The two greatest forms in English comedy are British humor and American humor. Because Queen Elizabeth II is literally still our head of state, we [Canadians] grow up raised on British television that never comes down here. We also grow up seeing every American show you guys see. So what we have is this strange hodgepodge. We have the dry, deadpan tradition of the Brits, with the humble, crazier shit that you guys do. So I think those two things have conspired to create a bunch of funny people.
TV: This show plays in the ground between sketch comedy and sitcom. What do you like about getting to play the same character, but in a bunch of completely different, wild situations?
JB: It's super fun. Number one, the show makes me laugh. When I watch it, when I read it, I just laugh. That makes my job on set way easier. I also like the idea of playing this sort of prototype for single people. Each episode is a little bit of a Warner Bros. cartoon, and I'm like the Daffy Duck through all of it. I really dig it.
The other thing is it's really hard to get bored on a show where you have no idea what's going to happen. Any show runs the risk of falling into a routine, or a pattern, and I just don't know how we could.
TV: You mentioned Daffy Duck, and this is definitely a cartoon universe. How do you hang onto the reality of this ridiculous fantasy world?
JB: The key is always to play it as if it's not happening. I think that if we were to own up to the craziness every time it was crazy, we'd run out of steam pretty quickly. The two forms play defense against each other. We can go super crazy because we go so small and intimate and real, and vice versa.
The main job as an actor is whenever you're dealing with a Japanese penis monster or whatever, make sure you're not playing it as if you're dealing with a Japanese penis monster.
TV: How much of the effects and makeup is present on set? How many practical things are you dealing with?
JB: It's constant. We make a movie every week, every four days, really. We fucking work our arses off the whole time. Because it's our show, we always have a stunt team and special effects, makeup and practical effects people, CG people, and all this different stuff. It's rarely just two people chatting in a room. There's always something to it.
TV: There's almost a serialized element to it. All this weird stuff is going on, but you're telling the story of this guy's journey. How much did you know going in? How much did you influence it?
JB: Not a great deal of influence, but the show was mapped out for me the first day I showed up in Toronto. Simon [Rich], Ian Maxtone-Graham, and Robert Padnick walked me through every episode, where we started and where we would end up. I tried to not think about where I'd end up because nobody in real life knows where they're going to end up. You know what came behind you. To make sure that I was always being truthful to the story in front of us, I was just focused on each thing in isolation. I let them focus on keeping the trajectory.
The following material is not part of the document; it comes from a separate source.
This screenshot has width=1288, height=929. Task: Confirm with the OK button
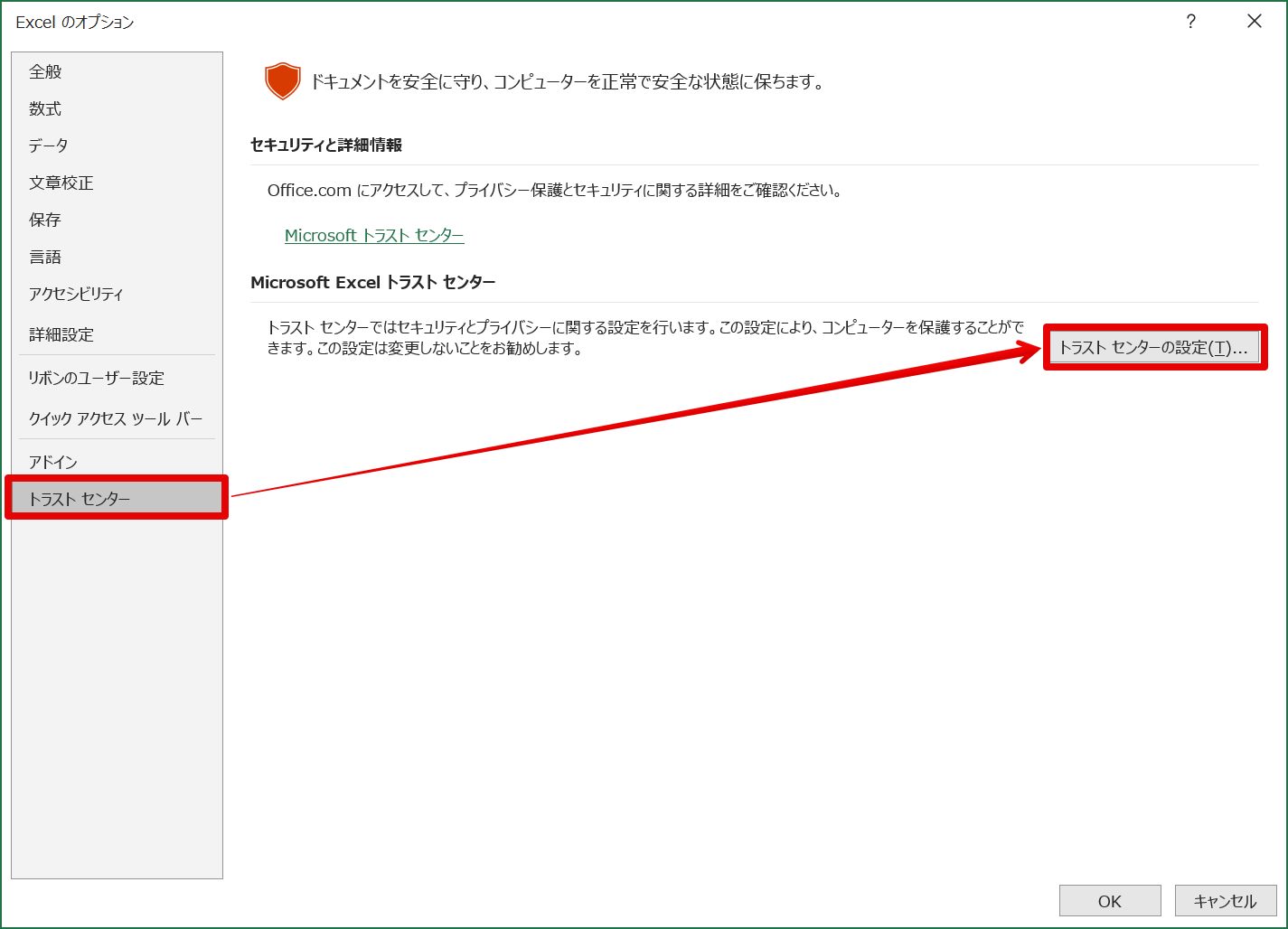click(1110, 901)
TV: This is based on Simon Rich's writing, but what would do you hope happens if the show runs for a few years?
JB: I hope we keep showing people cool, weird new shit that they haven't seen anywhere else. I hope we keep zeroing in on truths that everybody else has experienced. Half the fun of our show is all the crazy, fantastical shit we can show. But the other half that's so fun is showing people themselves.
If we can keep nailing down these authentic, terrible experiences, while still taking people to crazy, fantastical places, I'll be happy.
Man Seeking Woman airs Wednesdays at 10:30 pm Eastern on FXX, after It's Always Sunny in Philadelphia.